Изменить размер шрифта - +

Барышников благосклонно принял подношение и надел на нос тяжеленные очки.

Сережа подозревал, что эти очки Барышников носит для «убедительности», а на деле там вставлены простые стекла.

Прислонившись к стене, он наблюдал за своим хозяином.

У Барышникова было полное лицо с отвислыми, как у сенбернара, щеками-брылями и круглыми небольшими глазами, мягко утопающими в складочках благодушного жирка. Глядя на его лицо, Сережа иногда думал, что все «новые русские» явно воспитывались на бессмертном «Мистере Твистере» и теперь по мере сил пытались соответствовать единственному известному им образцу «капиталиста».

Еще у Барышникова был крупный, мясистый нос с синими прожилками и мерзопакостными бугорками, отчего Сереже было его жалко. Потому что за Барышниковым уже охотилась старость, а смиряться со старостью и многочисленными «нельзя» Барышников не мог.

– Пройди, – коротко приказал хозяин. – Кофе тебе налью. С коньяком.

В очередной раз услышав такое не терпящее возражений предложение, Сережа усмехнулся про себя. Само собой подразумевалось, что чертов кофе с чертовым коньяком недоступен нищему поэтику, а ежели бы был доступен, это уже нарушало бы правило его, Барышникова, игры. Его «диктатуры существования».

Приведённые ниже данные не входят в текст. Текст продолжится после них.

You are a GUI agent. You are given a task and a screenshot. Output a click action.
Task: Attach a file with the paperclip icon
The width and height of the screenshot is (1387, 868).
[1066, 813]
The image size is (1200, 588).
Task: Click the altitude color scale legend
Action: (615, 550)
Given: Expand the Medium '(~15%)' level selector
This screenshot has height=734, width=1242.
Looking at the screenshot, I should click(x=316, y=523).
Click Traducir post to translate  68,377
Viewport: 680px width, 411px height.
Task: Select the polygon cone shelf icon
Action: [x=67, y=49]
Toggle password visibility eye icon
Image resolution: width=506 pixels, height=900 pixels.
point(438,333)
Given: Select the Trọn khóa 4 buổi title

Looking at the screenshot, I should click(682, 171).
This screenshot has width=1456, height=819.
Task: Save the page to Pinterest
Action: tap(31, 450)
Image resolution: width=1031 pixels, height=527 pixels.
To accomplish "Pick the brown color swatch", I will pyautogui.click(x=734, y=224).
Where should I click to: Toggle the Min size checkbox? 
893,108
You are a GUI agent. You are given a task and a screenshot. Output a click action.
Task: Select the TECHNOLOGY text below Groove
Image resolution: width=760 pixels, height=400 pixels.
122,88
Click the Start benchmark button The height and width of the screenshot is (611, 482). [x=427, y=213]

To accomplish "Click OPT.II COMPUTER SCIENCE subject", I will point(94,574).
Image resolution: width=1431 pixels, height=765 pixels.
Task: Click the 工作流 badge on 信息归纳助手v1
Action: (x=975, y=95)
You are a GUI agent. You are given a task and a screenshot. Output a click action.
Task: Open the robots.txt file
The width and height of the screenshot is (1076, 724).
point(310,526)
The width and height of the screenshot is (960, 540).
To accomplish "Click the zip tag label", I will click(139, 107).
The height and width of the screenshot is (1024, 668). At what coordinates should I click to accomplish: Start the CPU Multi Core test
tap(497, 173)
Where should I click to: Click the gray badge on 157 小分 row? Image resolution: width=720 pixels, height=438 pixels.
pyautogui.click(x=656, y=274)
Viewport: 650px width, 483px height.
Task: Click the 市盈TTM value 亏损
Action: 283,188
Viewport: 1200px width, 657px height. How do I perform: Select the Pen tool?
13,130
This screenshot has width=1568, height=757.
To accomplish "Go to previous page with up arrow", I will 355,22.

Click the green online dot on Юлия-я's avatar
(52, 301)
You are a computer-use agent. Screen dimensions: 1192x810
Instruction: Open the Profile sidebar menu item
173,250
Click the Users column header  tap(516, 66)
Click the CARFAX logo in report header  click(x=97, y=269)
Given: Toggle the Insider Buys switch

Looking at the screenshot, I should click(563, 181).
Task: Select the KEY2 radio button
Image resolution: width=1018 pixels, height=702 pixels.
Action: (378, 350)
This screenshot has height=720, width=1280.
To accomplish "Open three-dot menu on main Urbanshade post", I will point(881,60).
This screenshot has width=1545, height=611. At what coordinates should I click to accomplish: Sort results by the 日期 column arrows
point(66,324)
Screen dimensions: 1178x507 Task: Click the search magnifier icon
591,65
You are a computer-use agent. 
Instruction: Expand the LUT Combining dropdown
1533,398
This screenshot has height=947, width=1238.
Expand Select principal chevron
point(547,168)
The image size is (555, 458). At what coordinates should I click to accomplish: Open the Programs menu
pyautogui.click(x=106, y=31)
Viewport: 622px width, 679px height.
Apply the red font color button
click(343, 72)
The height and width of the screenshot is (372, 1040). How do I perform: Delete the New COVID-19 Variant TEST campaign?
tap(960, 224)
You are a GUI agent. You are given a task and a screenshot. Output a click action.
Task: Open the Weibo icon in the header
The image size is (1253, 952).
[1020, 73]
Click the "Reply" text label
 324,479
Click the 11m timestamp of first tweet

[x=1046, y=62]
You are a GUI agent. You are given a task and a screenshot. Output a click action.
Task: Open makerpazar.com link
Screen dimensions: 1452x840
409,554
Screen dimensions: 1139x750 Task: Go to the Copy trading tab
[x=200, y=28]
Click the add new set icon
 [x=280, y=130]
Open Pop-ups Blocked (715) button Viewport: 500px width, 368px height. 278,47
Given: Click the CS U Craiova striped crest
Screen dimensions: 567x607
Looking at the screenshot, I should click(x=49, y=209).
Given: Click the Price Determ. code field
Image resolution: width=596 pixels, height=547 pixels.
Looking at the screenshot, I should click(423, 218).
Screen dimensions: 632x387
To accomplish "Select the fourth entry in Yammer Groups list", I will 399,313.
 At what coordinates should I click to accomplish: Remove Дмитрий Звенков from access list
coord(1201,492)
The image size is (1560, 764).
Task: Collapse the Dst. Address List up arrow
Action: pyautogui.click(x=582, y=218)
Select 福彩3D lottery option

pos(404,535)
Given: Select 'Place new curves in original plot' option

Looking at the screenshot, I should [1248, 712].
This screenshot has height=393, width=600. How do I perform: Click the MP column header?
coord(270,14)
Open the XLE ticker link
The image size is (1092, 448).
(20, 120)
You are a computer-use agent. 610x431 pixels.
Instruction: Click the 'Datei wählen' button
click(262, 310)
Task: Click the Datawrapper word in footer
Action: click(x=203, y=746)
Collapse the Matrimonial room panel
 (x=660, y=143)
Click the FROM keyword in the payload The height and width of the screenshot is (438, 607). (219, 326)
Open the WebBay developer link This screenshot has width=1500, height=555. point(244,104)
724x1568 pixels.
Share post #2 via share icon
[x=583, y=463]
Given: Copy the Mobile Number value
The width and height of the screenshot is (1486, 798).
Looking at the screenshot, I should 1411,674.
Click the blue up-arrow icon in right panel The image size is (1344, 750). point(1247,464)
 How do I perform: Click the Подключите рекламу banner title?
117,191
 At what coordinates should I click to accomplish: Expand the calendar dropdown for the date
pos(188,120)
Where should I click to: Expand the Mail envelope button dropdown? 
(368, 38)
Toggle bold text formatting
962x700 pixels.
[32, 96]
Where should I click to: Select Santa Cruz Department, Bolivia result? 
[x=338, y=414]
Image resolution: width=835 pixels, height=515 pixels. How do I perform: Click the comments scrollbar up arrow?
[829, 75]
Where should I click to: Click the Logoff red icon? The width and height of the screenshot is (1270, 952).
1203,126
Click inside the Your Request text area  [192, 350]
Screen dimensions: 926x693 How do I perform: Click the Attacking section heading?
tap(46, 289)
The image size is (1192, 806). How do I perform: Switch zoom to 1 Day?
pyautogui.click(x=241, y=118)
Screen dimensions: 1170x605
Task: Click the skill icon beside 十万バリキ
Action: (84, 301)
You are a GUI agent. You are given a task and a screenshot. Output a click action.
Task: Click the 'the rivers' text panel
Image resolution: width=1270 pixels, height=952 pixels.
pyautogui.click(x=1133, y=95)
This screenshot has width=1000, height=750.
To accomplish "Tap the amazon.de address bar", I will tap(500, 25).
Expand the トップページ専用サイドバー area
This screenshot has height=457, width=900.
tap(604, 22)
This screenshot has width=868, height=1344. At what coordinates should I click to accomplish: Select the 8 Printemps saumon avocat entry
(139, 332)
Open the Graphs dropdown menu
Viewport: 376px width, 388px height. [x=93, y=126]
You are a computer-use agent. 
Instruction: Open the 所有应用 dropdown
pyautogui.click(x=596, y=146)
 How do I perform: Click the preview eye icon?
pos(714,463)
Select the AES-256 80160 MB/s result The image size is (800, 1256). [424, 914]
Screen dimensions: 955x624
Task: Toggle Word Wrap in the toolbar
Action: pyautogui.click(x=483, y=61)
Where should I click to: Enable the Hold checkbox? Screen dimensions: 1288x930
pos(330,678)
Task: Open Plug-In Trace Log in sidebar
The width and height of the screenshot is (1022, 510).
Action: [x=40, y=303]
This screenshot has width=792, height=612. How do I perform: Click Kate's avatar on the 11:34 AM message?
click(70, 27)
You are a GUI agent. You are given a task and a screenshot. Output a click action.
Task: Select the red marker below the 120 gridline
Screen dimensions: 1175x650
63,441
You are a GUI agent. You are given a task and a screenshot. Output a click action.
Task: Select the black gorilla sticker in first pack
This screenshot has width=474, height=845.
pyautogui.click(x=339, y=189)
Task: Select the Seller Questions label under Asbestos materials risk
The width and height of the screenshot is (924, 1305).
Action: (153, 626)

Он вошел в комнату, старательно стилизованную под старину, с непременными патриотическими иконами. Эти иконы, как и постоянные перекрещивания лба, не были свидетельством барышниковской веры в бога. Им отводилась довольно скромная роль. Часть имиджа, которому Барышников был обязан соответствовать, чтобы нравиться публике.

Барышников выполнил свое обещание, и Сережа откинулся на спинку кресла, наслаждаясь вкусом кофе. Барышников углубился в чтение, коротко посмеиваясь.

– А ты гений у нас, парень, – выдал он поощрительный приз. – Теперь Маринка слабает музыку, и все будет в порядке.

– А… она должна сегодня это сделать?

Сережа старался скрыть охватившее его волнение, но слегка охрипший голос выдавал его с головой.

– Придет, – кивнул толстокожий Барышников, который пароксизма Сережиной страсти не заметил. Впрочем, как он не замечал вообще ничего, кроме свой царственной особы.

– Вот это грубовато, не находишь?

– Что? – спросил Сережа.

– Да вот… «Уж лучше трахать, чем копить, пока вам не свернут хлебало». Перегибаешь, тебе не кажется?

Сережа чуть не рассмеялся. Но вовремя наступил на горло рвущемуся из груди хохоту и совершенно серьезно спросил:

– А как лучше?

«Сейчас этот придурок начнет править Вийона, – подумал он, сквозь ресницы рассматривая Барышникова, который теперь напоминал ему Тартюфа. – Становится интересно!»

– Сам подумай, ну что это за «трахать»? Слово-то грязное. Может, лучше написать – заниматься сексом? Из ритма не очень и выпадает. Не возражаешь, если подправлю?

Сережа милостиво кивнул. В конце концов правят-то не его, а Франсуа Монкорбье, вот пускай Вийон ему иски и вчиняет.

Теперь ситуация его изрядно забавляла. Идея заставить великого француза работать «негром-текстовиком» у этого толстого борова с задушевно-хрипатым голосом показалась ему вполне симпатичной. «Думаю, и самого Вийона эта ситуация позабавила бы несказанно… Сидит этакий лох в блатном прикиде, с очками на кончике носа, и, высунув язык аж до яиц, правит Вийона, в немом восторге от собственной тупости!»

– Теперь хорошо стало, – причмокнул языком от удовольствия Барышников. – Ты не обижайся, но чувства слушателя надо уважать. Так что на будущее следи за своим сленгом.